Stored items from a collection:

====================

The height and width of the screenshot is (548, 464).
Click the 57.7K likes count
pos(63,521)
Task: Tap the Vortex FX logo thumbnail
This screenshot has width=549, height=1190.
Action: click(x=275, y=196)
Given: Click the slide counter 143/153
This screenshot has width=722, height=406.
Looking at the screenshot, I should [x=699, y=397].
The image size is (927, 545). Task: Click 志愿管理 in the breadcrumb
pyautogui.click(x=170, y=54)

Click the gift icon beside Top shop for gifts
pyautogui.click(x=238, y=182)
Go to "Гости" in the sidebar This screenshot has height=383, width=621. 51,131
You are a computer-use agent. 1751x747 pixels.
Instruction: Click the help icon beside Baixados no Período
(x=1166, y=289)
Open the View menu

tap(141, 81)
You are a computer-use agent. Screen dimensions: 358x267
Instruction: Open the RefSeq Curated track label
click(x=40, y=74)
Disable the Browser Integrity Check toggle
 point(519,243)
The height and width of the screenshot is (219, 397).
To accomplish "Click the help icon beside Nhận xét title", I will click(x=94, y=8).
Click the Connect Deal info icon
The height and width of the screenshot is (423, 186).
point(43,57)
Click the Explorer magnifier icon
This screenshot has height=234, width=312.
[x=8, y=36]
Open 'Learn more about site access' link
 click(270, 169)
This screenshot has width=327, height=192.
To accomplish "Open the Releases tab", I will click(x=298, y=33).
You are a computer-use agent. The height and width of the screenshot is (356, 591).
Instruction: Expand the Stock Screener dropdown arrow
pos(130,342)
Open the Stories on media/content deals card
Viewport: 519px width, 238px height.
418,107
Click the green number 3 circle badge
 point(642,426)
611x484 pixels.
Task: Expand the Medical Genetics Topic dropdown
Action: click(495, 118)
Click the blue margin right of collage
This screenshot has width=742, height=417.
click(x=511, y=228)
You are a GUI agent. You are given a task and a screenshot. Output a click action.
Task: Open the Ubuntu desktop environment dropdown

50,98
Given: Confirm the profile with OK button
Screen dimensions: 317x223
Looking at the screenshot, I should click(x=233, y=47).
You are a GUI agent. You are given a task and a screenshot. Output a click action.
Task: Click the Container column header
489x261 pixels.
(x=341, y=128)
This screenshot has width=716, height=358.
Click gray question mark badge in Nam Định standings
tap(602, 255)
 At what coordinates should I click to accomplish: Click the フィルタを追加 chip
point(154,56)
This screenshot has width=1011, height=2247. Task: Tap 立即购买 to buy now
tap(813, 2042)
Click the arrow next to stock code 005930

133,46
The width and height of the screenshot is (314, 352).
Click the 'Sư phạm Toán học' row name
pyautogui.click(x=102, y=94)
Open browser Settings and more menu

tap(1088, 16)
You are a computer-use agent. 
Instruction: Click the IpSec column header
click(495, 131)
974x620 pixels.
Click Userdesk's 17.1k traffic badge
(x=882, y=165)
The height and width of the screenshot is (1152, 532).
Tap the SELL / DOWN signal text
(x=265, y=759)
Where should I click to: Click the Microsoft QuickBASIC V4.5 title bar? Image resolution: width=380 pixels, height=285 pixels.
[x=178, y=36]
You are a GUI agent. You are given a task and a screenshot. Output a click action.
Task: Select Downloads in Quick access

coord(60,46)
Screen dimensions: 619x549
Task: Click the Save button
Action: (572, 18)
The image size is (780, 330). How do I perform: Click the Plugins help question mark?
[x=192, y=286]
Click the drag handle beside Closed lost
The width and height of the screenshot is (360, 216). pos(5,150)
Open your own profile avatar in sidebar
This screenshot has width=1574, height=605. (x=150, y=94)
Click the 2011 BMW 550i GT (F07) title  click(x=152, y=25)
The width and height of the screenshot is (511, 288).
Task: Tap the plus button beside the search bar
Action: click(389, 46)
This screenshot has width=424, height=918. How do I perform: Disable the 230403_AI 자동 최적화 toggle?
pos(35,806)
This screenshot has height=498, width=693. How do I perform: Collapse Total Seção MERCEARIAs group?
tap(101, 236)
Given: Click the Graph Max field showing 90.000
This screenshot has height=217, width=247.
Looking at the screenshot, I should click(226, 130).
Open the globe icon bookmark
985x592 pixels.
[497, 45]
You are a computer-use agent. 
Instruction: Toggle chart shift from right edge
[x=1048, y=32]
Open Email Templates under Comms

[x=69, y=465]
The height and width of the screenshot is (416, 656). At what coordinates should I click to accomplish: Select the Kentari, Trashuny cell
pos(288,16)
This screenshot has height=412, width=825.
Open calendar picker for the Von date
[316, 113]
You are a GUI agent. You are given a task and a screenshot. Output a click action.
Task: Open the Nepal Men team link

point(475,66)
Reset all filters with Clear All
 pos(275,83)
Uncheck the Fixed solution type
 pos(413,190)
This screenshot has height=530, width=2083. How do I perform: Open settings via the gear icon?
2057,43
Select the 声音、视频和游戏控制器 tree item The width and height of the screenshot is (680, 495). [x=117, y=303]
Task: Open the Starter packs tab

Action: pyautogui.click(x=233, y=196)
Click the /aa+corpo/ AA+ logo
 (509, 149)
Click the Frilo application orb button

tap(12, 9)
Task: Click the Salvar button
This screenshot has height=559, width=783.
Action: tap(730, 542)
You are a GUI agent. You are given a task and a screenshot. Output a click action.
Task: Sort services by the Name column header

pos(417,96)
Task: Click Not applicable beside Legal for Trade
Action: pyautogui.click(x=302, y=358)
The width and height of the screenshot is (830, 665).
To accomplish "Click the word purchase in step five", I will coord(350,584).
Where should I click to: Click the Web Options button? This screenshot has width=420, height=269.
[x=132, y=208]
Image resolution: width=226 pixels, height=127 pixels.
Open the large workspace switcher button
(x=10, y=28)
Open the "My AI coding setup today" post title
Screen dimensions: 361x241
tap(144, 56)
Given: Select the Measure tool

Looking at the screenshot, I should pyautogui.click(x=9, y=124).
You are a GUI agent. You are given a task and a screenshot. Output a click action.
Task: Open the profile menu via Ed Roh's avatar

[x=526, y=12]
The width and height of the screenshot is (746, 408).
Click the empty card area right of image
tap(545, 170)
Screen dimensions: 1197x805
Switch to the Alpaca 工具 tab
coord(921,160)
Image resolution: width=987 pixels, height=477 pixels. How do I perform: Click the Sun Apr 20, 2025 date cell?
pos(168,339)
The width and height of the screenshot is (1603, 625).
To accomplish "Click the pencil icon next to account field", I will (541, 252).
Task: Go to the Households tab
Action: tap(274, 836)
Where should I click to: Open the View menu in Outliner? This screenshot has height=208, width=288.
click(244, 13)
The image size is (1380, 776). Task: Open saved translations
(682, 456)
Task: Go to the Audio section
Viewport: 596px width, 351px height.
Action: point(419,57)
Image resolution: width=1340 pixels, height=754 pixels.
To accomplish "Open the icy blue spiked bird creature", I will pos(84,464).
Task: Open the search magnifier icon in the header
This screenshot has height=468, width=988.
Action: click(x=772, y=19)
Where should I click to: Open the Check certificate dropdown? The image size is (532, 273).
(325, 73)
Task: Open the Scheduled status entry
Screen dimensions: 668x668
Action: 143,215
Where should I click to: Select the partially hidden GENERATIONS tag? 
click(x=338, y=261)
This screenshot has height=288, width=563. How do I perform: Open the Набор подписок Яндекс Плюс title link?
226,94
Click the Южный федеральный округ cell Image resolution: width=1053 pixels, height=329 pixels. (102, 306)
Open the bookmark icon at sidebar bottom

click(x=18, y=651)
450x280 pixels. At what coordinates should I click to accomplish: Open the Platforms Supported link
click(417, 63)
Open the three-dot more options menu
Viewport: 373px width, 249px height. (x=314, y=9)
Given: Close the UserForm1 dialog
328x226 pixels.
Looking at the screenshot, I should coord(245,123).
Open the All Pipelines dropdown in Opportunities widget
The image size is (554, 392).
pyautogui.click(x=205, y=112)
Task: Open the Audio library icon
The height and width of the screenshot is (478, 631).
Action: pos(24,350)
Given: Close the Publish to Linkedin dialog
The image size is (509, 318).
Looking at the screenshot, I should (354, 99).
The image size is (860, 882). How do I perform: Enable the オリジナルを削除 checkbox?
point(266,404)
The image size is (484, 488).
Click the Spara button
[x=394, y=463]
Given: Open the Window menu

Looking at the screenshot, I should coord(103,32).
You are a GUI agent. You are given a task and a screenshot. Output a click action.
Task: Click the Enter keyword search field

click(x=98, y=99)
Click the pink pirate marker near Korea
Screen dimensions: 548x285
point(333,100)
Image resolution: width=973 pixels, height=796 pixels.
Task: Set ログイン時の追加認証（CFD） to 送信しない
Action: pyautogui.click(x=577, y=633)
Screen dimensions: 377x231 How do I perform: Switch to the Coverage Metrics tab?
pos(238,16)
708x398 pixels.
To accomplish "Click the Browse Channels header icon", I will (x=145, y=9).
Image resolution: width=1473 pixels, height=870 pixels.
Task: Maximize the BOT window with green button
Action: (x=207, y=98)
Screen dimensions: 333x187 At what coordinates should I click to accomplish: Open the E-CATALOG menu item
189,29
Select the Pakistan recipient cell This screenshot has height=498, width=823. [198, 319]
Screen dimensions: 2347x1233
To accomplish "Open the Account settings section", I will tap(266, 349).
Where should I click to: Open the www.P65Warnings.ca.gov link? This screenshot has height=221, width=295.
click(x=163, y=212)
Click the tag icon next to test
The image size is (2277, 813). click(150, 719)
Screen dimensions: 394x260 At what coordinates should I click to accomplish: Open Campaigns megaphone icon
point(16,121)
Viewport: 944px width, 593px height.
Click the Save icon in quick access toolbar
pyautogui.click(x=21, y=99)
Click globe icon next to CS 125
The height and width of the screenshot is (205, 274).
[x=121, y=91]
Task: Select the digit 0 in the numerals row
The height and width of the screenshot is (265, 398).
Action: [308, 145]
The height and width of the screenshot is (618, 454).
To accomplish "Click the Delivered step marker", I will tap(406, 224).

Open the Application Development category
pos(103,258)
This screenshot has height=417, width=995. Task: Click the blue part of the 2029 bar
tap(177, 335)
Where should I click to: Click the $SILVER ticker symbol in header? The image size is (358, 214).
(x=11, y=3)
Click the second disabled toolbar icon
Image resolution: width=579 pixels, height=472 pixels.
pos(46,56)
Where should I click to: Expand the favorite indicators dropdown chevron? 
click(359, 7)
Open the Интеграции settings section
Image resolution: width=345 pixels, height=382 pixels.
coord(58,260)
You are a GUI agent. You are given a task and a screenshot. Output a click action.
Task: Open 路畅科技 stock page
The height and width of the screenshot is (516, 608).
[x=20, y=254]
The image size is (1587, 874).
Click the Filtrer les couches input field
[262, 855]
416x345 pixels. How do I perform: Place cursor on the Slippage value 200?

====================

• TO DO: Filter the lines above so that only those with the string "step" remain, then copy them.

• WRITTEN RESPONSE:
To accomplish "Click the word purchase in step five", I will coord(350,584).
To accomplish "Click the Delivered step marker", I will tap(406, 224).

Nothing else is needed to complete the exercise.